Canada Geese with their young at Kam River Park - July 5 2016
Canada Geese with their young at Kam River Park
Canada Geese with their young at Kam River Park - July 5 2016
Canada Geese with their young at Kam River Park

by Xavier Kataquapit

KIRKLAND LAKE – In Kirkland Lake this past month, I had the opportunity to appreciate Niska (Canada goose) again. A couple of parent geese had decided to have their chicks on the edges of Kinross Pond, in the middle of town. I recently got back on my bicycle again and I have had the opportunity to watch this growing family almost on a daily basis. The geese had their chicks about a month ago and the four little ones are growing fast.

I am always amazed that I am able to watch them like this. As a boy with my father Marius and my brothers, we hunted these birds every spring and we never had the opportunity to be near them while they were alive. They were wild animals we could never approach closely. We rarely had the opportunity to sit nearby to watch their chicks or be near their nests.

I have some fun by calling the goose family at Kinross Pond with the classic ‘honk’. There is actually a bit of skill in being able to make a goose ‘honk’ sound. The sound comes from deep in the throat with plenty of forced breathe to project a strong tone that can be heard from a distance. The sound you try to make is like ‘A-Wook’. I am not the best at it. I able to make a good effort but I am not capable of projecting it loudly enough. My Mooshoom or grandfather James Kataquapit was a great caller. He could open his mouth to call geese that were tiny specks on the horizon and they would turn to follow his voice. My dad Marius and his brothers were also great callers and it came natural to them.

Source data:

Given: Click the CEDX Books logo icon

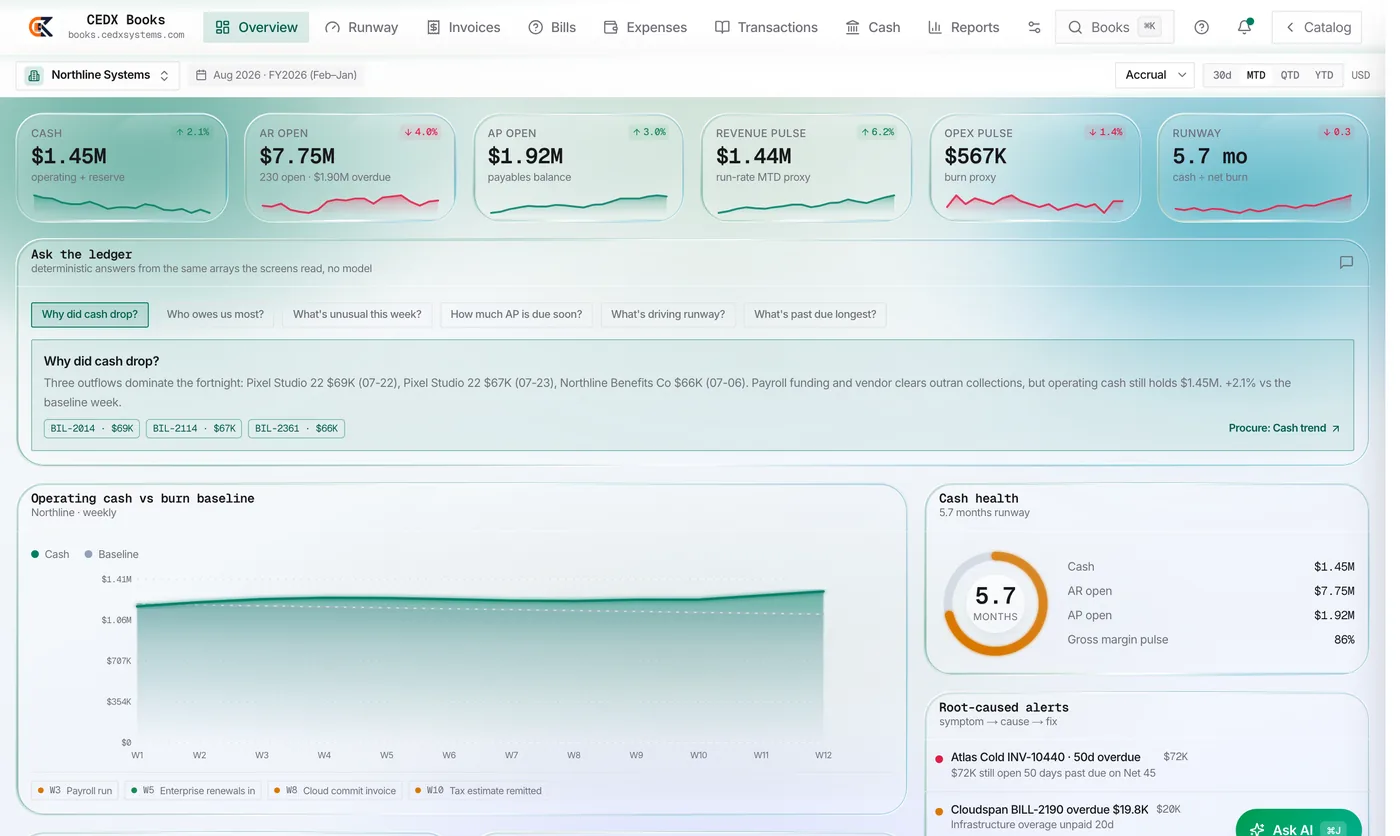Looking at the screenshot, I should 41,27.
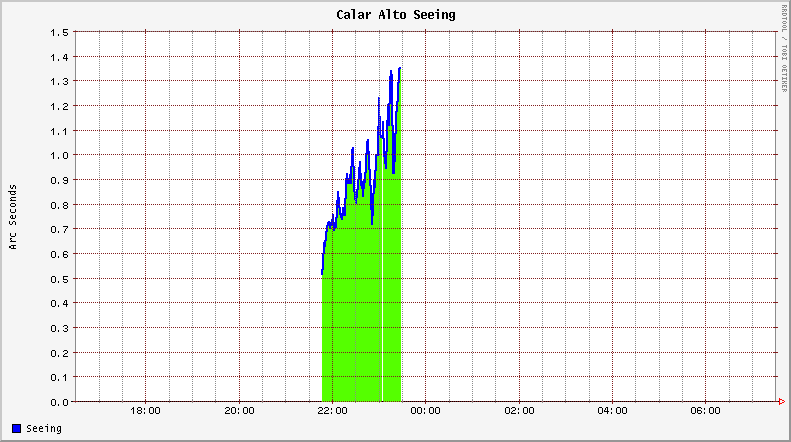The height and width of the screenshot is (442, 791).
Task: Click the 0.0 y-axis tick label
Action: point(57,402)
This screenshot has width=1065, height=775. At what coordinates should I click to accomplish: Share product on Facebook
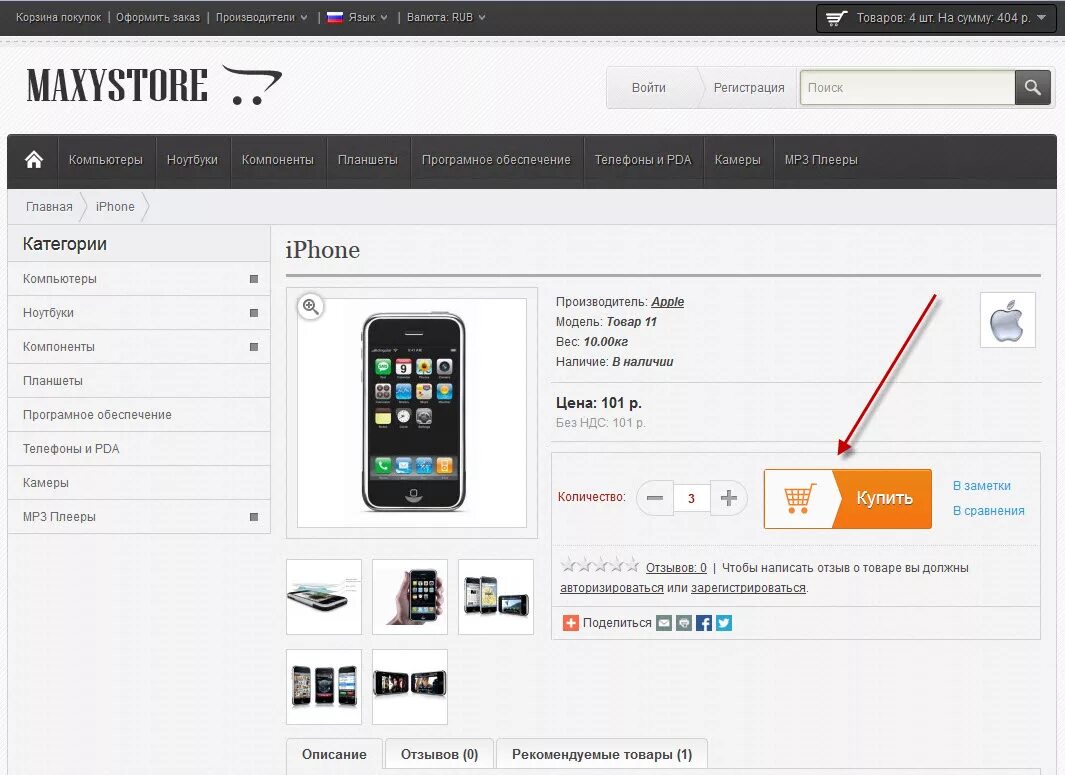[x=704, y=623]
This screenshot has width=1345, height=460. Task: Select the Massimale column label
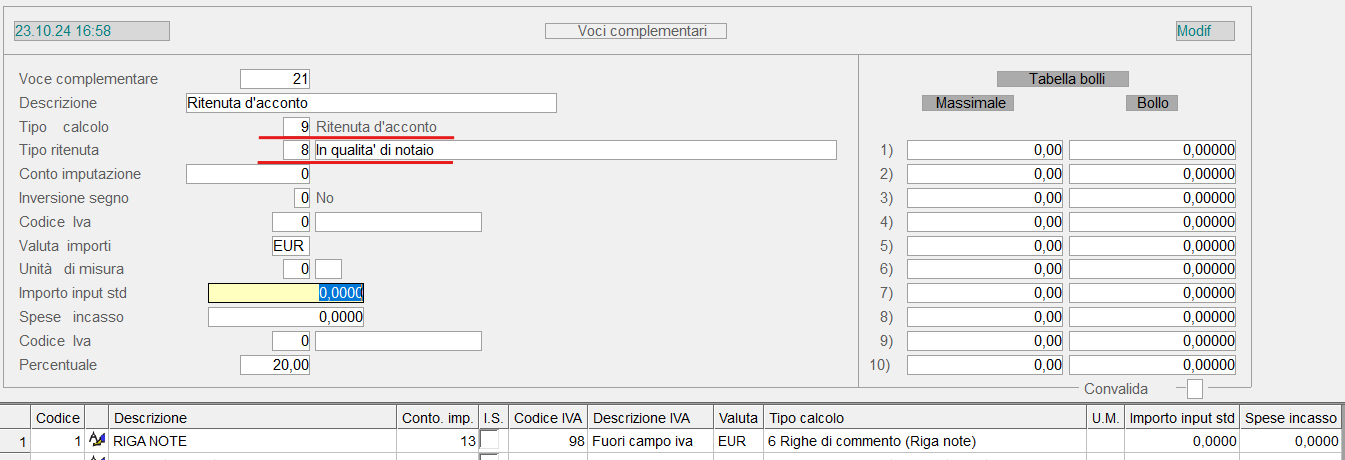pyautogui.click(x=969, y=103)
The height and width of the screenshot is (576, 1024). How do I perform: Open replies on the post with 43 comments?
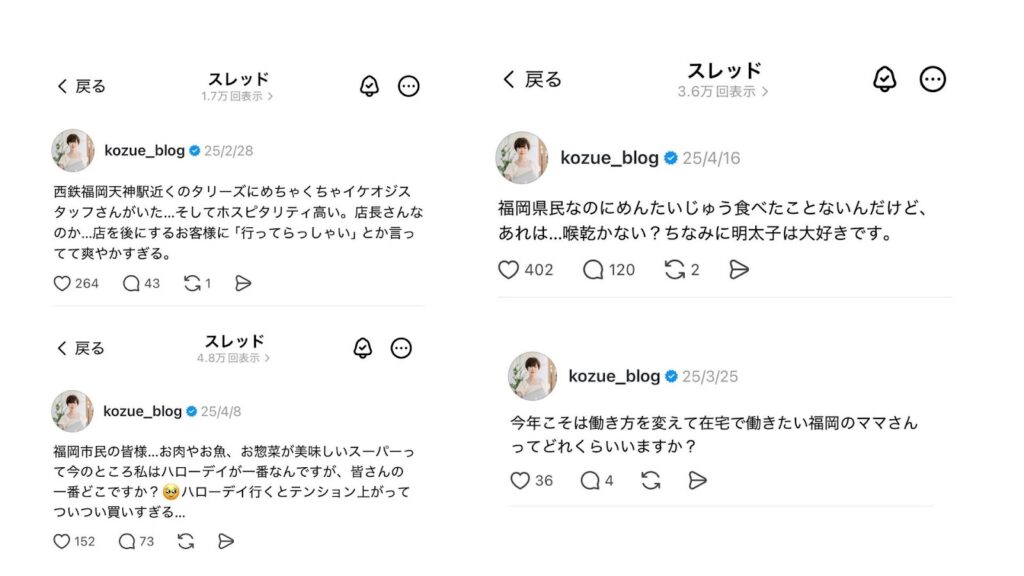tap(131, 283)
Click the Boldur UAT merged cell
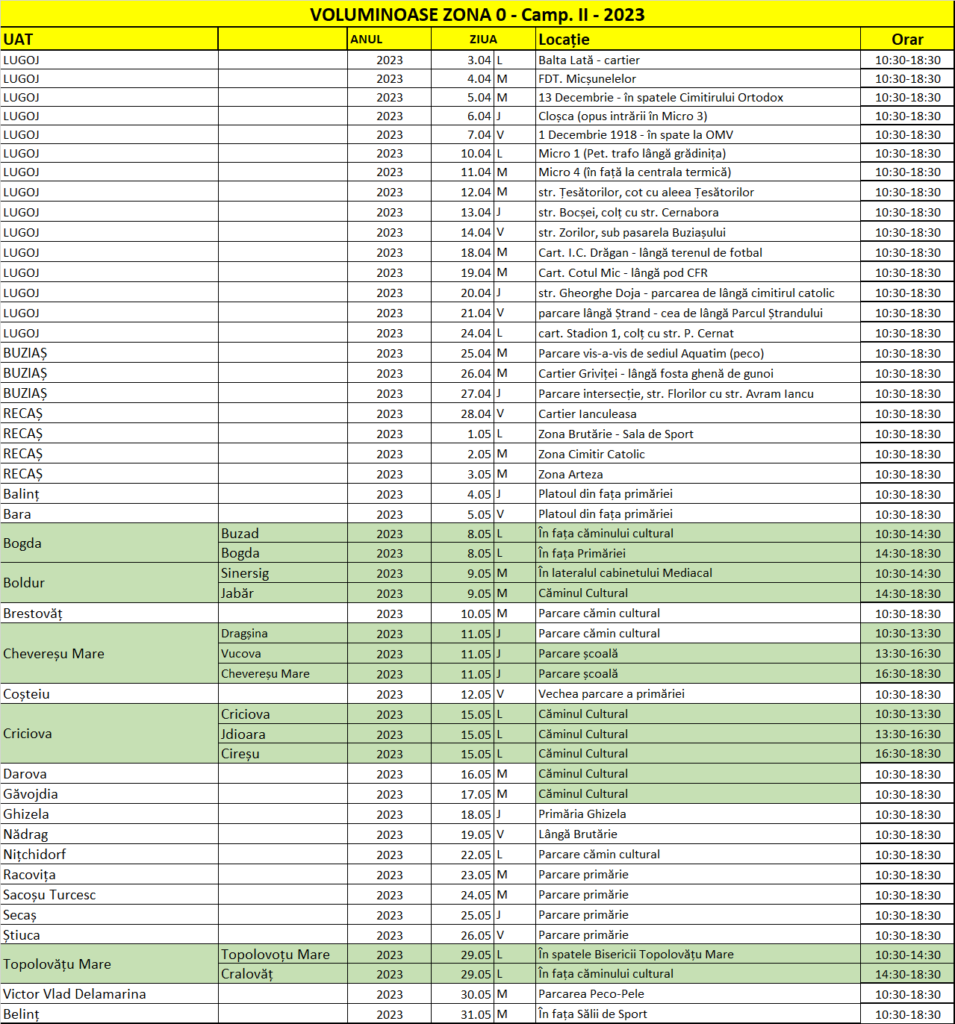This screenshot has width=955, height=1024. [109, 583]
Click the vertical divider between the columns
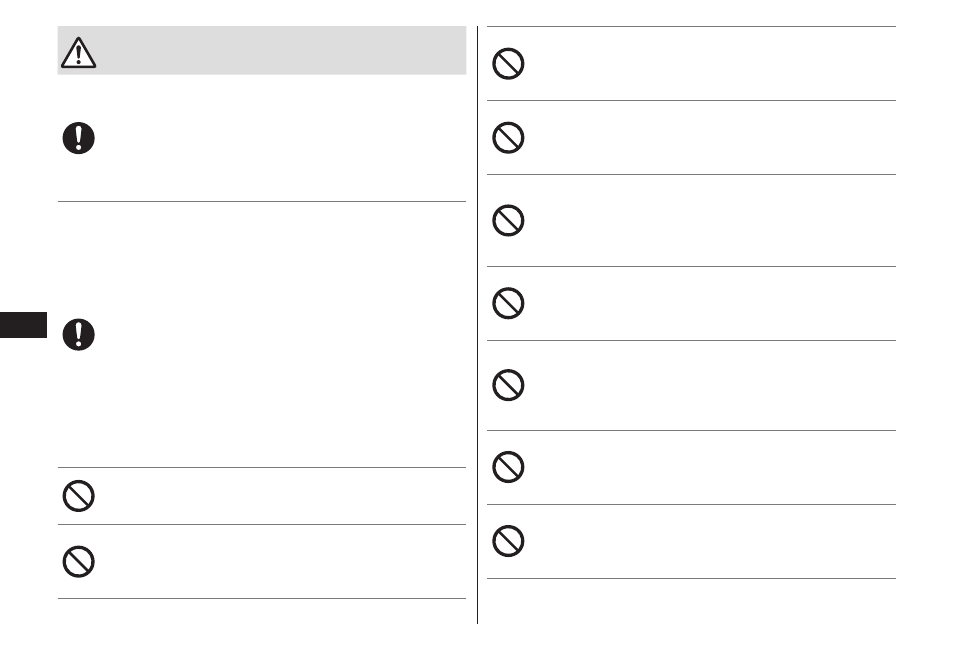Image resolution: width=954 pixels, height=671 pixels. (478, 325)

Parts of the exercise:
A. In the piece about the Canada geese at Kinross Pond, how many chicks does the goose family have?
B. Carry on the piece about the Canada geese at Kinross Pond from its last sentence.

Answers to the problems:
A. Four.

B.
My family has a story that my older brothers Antoine, Mario and Philip actually recorded our elderly grandfathers voice on a tape recorder one year. They took the recording with them on a portable boom box and would play it to call geese. They said that even the recorded voice was enough to attract geese to their blind.

A great call is only the first step as geese are very intelligent in their ability to communicate. If a hunter calls too often, too repeatedly, too fast or erratically, then a goose will quickly understand that it is a not another goose that is calling and it will fly away from the danger. Many hunters had methods that taught us younger people to be patient, to call in sets of three honks, then to slow down the repetition as the birds approached. It takes practice because on the hunting grounds in the north, geese are very timid creatures.

One type of call that is rarely used is a sort of loon cry. It sounds like a long winded ‘aaaaaa hawwwwwwwww’. Geese use it sometimes mostly to attract distant birds they want to message.

A third sound is one that some hunters like to use as the birds are landing nearby. You project a sort of panting sound from deep inside your throat. It is sort of a deep repressed ‘ha-ha-ha-ha’ sound that is pronounced quickly. Geese make this sound as a sort of sound off to let everyone know they are landing.

Junior Canadian Ranger Brandel Thomas with the geese he harvested
Junior Canadian Ranger Brandel Thomas with the geese he harvested

People on the James Bay coast have been calling these birds for thousands of years. To my people, this majestic bird is a symbol of salvation from the long cold winter. We have relied on the return of Niska every year because they arrive at a time when food resources have run low. The new supply of food is also meant to give us a good stock of nourishment for the coming warm months of summer.

I don’t hunt geese any more but I still feel a kinship to these birds when I see them. They have saved my people from starvation and famine for generations and I will always appreciate them for that.

I have grown familiar with the chicks at Kinross Pond. I call to them and they seem to take notice with the familiar sounds that I make. I noticed that three of them stay close to their parents while the fourth enjoys being away from the group. There is a rebel in the family and he (or she) is the one I appreciate the most. I like to imagine that the three closest to their parents will be the ones to follow the crowds and fly with the other geese to great nesting grounds with hundreds of others. The lone goose chick that likes to stay separate from the others will most likely be the one to return with a new family again next year to Kinross Pond. I look forward to seeing that goose and his family then too.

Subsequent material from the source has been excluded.